┌─ GIVEN DATA
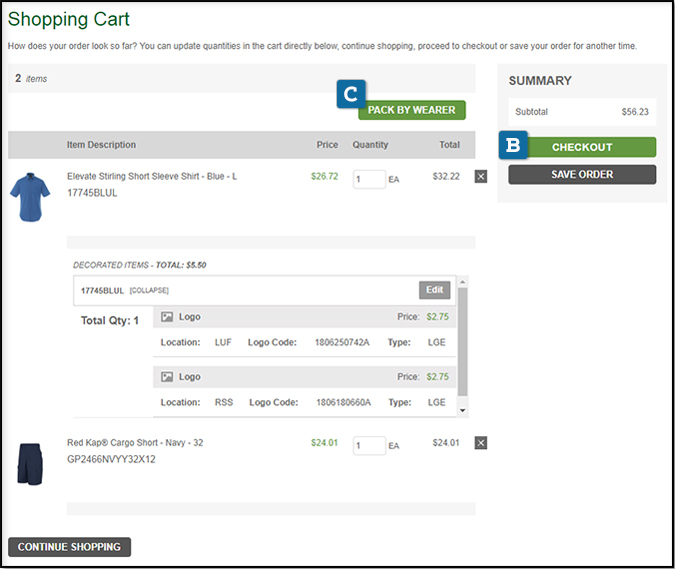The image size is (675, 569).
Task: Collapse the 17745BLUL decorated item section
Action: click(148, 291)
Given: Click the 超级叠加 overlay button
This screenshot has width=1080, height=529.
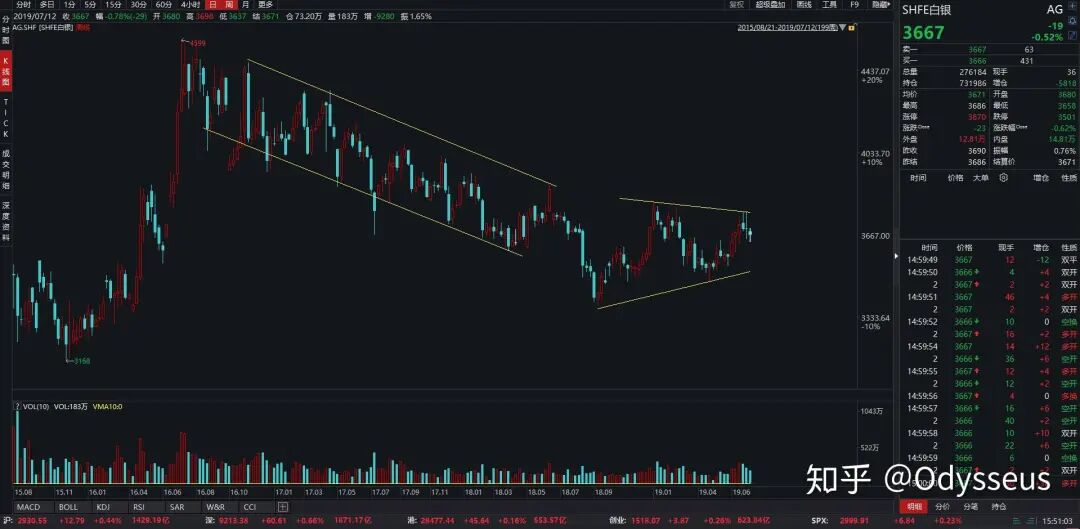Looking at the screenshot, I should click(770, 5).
└─
=== ASSIGNMENT ===
Write out a verbatim copy of the lines from the line that contains "Given: Click the 超级叠加 overlay button" through the end of the entries above; pictures are not copied.

=== RESULT OF THE TASK ===
Given: Click the 超级叠加 overlay button
This screenshot has width=1080, height=529.
Looking at the screenshot, I should click(770, 5).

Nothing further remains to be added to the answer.